Even the GOP-controlled Senate Intelligence Committee has elaborated on this disinformation warfare in great detail. Perversely, the current disinformation effort is about making that 2016 disinformation warfare disappear. Trump and Russia have a common interest in doing that, because Trump benefited from and participated in that effort.
The Post documents in extraordinary detail that unsecured communications between Trump and Giuliani were vulnerable to Russian eavesdropping throughout their efforts to extort Ukraine. As experts note, this likely means Russia knew of them in real time - possibly before the whistleblower first exposed them.
All this meant Moscow could "exploit" this knowledge:
"Insight into Giuliani's discussions with Trump could enable Moscow to adapt or amplify its propaganda promoting the baseless claim that Ukraine, rather than Russia, hacked the Democratic National Committee in the 2016 U.S. election. That claim is now widely embraced by Trump's Republican allies.
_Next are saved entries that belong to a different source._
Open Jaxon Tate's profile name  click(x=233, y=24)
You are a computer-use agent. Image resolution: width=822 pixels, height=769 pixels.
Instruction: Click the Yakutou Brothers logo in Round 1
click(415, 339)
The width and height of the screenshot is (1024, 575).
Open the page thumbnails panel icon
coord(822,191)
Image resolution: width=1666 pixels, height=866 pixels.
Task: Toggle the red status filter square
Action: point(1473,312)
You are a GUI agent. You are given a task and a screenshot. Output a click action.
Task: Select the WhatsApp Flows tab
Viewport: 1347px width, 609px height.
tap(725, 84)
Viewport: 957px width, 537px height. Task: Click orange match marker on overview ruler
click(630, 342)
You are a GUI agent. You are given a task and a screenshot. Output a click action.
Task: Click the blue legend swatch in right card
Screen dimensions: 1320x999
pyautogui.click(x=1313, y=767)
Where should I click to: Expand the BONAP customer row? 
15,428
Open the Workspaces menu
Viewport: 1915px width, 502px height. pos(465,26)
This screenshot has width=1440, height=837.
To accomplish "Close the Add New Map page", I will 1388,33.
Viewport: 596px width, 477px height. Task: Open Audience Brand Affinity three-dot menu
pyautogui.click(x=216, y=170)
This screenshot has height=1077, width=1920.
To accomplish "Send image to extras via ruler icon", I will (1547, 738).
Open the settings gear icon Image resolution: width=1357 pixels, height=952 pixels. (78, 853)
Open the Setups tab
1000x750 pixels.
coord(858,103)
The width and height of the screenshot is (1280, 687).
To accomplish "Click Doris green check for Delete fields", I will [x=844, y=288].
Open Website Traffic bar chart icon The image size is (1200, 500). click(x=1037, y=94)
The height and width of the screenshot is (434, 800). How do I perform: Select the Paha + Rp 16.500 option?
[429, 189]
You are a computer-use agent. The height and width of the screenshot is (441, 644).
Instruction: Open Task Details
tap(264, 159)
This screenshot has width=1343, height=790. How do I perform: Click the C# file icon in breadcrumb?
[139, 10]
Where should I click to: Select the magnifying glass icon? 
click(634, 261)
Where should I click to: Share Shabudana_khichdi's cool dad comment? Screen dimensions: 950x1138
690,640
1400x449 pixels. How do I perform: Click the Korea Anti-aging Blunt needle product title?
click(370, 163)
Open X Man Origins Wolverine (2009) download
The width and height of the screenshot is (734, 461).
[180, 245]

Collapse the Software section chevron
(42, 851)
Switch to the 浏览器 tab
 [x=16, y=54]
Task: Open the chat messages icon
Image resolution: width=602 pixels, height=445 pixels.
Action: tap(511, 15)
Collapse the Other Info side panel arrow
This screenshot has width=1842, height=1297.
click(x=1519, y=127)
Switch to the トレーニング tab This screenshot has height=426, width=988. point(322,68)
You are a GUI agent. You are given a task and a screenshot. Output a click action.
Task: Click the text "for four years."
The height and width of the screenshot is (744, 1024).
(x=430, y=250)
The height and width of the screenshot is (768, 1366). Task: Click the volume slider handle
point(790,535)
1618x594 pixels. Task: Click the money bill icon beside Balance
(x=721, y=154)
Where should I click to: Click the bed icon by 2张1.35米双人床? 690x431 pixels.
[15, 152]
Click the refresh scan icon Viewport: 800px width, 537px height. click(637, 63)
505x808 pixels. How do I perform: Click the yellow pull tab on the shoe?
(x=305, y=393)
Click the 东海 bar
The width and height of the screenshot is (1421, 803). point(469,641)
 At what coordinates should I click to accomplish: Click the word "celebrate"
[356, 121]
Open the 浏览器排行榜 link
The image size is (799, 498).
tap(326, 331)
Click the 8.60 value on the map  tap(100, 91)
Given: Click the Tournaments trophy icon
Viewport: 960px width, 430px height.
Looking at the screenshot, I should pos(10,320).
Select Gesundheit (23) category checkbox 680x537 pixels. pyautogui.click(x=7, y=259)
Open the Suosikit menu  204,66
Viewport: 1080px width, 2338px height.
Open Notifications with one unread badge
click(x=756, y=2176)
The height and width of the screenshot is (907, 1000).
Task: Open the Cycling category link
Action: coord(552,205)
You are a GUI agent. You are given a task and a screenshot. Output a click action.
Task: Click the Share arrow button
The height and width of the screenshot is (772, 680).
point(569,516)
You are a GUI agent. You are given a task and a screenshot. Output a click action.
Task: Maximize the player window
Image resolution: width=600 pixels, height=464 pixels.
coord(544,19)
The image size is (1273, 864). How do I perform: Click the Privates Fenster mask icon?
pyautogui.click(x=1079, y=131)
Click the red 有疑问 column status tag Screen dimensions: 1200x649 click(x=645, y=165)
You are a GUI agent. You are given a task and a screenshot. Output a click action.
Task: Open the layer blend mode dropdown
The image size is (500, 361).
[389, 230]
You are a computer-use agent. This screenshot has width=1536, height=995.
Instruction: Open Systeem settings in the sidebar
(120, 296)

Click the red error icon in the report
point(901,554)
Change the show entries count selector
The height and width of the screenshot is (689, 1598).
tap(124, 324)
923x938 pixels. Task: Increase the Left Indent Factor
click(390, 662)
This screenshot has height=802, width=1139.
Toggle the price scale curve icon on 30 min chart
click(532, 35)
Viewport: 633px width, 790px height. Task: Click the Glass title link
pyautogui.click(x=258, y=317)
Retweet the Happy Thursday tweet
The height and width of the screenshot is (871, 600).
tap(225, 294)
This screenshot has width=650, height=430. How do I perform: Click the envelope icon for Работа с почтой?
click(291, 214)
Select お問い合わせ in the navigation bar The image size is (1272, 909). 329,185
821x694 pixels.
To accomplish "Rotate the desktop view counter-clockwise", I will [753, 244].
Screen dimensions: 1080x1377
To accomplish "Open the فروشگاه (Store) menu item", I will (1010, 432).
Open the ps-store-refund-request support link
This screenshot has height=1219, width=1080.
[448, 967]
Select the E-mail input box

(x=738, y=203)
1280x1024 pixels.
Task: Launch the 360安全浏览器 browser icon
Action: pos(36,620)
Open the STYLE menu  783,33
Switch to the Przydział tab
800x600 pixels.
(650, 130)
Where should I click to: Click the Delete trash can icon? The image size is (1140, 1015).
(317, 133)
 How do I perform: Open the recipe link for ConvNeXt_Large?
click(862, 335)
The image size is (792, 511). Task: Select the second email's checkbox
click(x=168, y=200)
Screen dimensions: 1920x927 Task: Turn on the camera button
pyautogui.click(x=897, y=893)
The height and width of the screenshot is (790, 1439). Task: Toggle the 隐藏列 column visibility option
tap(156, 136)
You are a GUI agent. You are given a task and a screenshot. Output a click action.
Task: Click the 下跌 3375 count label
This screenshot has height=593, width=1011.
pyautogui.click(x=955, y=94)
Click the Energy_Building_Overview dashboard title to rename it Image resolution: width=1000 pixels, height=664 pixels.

Russia is already using its disinformation capabilities to target U.S. citizens, officials said, and could enlist its own operatives in Ukraine to feed false information to Giuliani."
In other words, Trump's unsecured conversations left us further vulnerable to Russian disinformation.
None of this is to endorse in any way the "Trump is a Russian asset" narrative, and no one should assume Trump has deliberately left us vulnerable to Russian disinformation. Indeed, it's often hard to say where Trump's own disinformation ends and where Russia's begins.
But what we can say is that the disinformation employed by Giuliani, Trump and his GOP defenders in many ways overlaps with Russian disinformation. They share tropes and narratives, and some common goals.
And it's evident that Trump may not care if we're more vulnerable to Russian disinformation, since he benefited from it so extensively last time, and is now heavily trafficking in its offshoots himself. As Giuliani's latest confession shows, their commitment to employing and benefiting from it is only escalating.